Aim of the exercise | Convert the listing from the line containing "Click the Stop icon in the transport controls" through the line containing "pos(604,50)" into a numbered list, omitting any blank lines. Leave the pictures out of your answer.

Data for processing |
☆ ☆ ☆ ☆ ☆ ☆ ☆

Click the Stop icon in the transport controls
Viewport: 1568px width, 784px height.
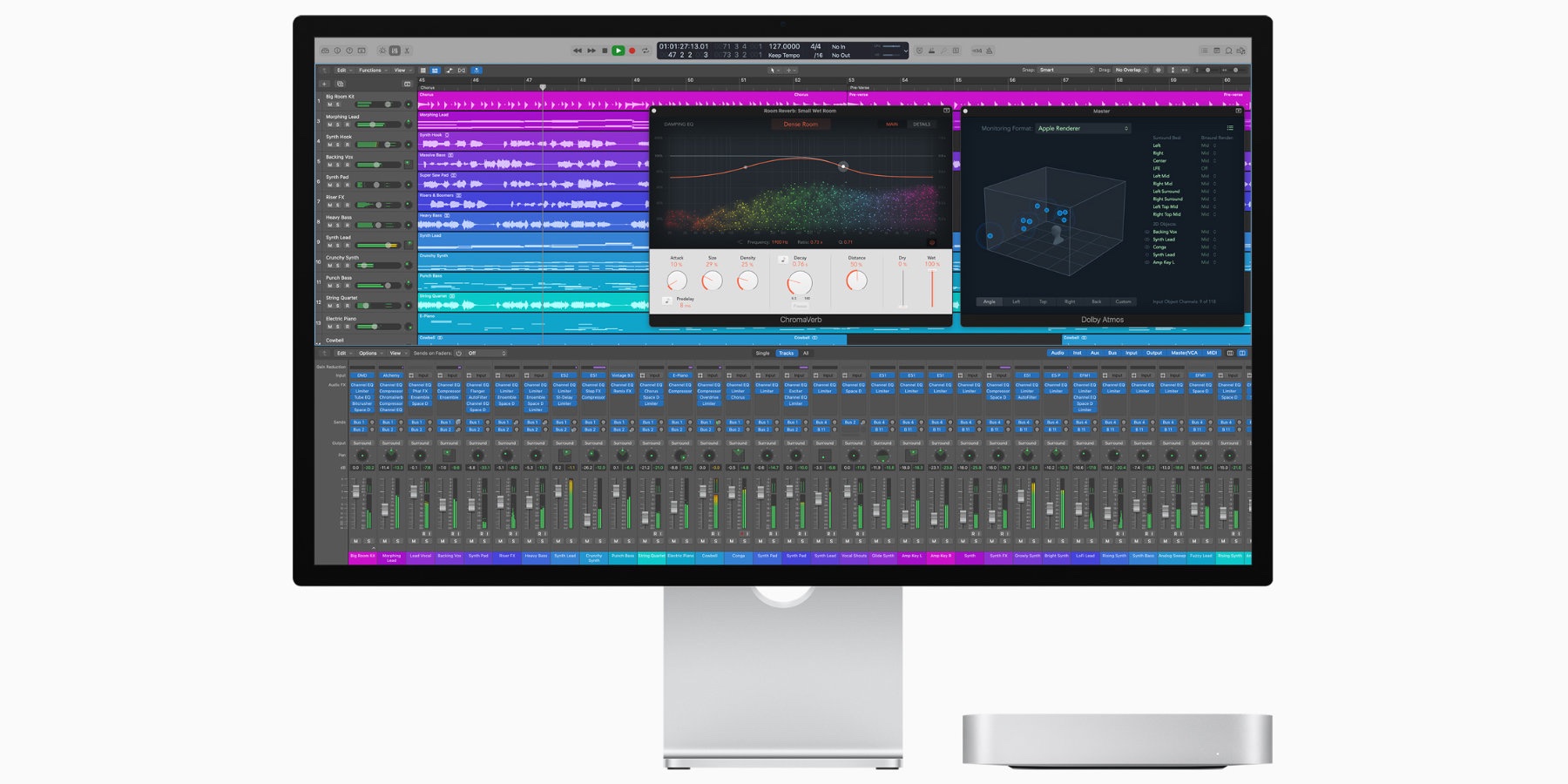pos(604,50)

☆ ☆ ☆ ☆ ☆ ☆ ☆

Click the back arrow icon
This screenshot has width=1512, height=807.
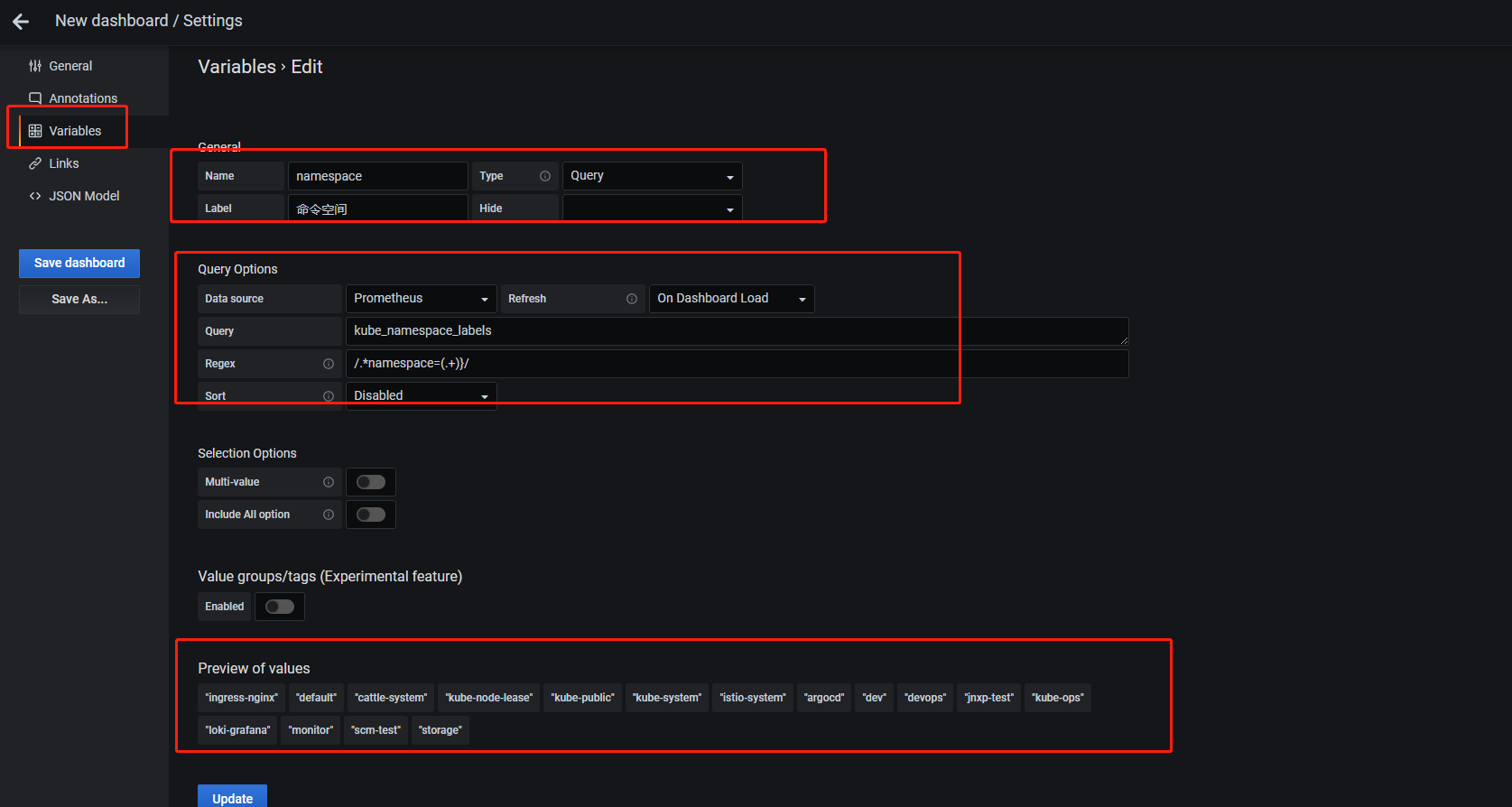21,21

☆ ☆ ☆ ☆ ☆ ☆ ☆

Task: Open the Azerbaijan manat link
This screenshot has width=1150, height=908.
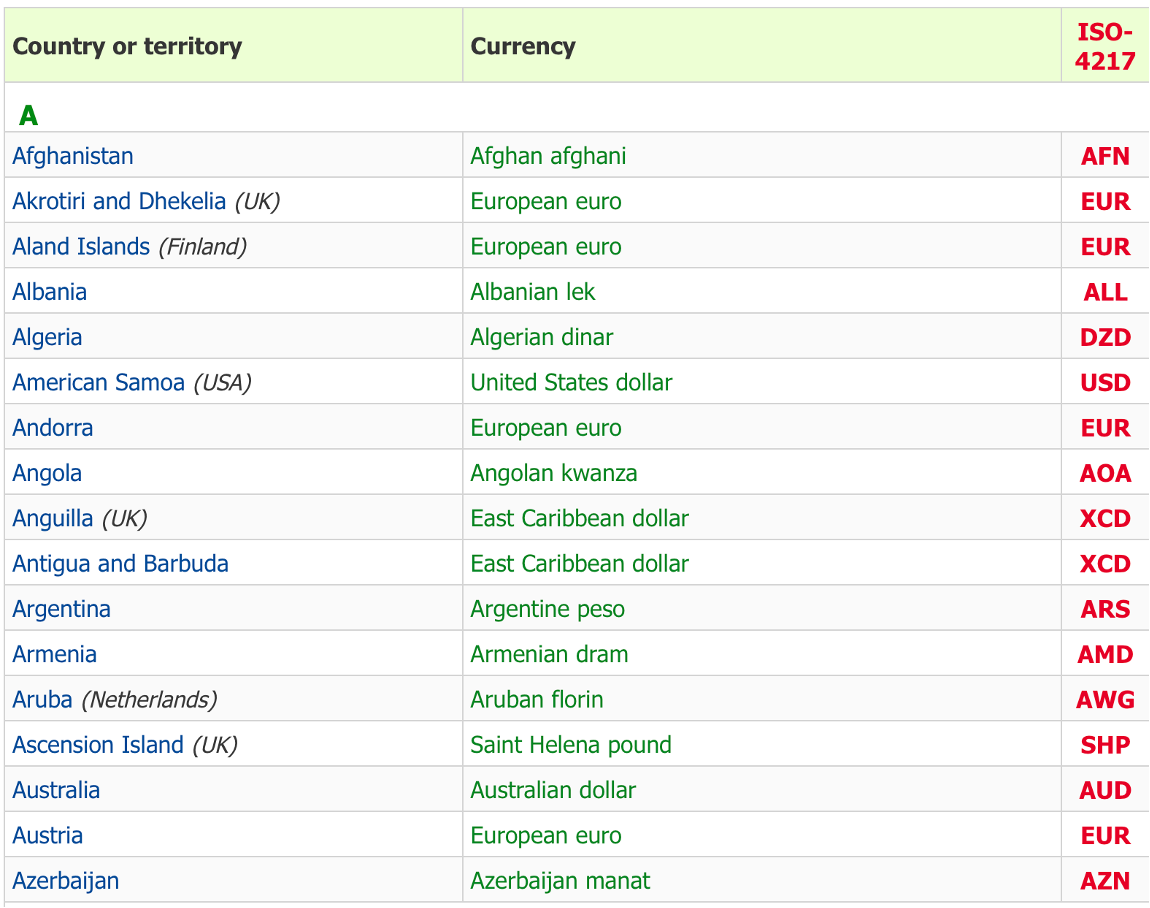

☆ ☆ ☆ ☆ ☆ ☆ ☆

Full answer |
1. Click the Stop icon in the transport controls
2. Viewport: 1568px width, 784px height.
3. pos(604,50)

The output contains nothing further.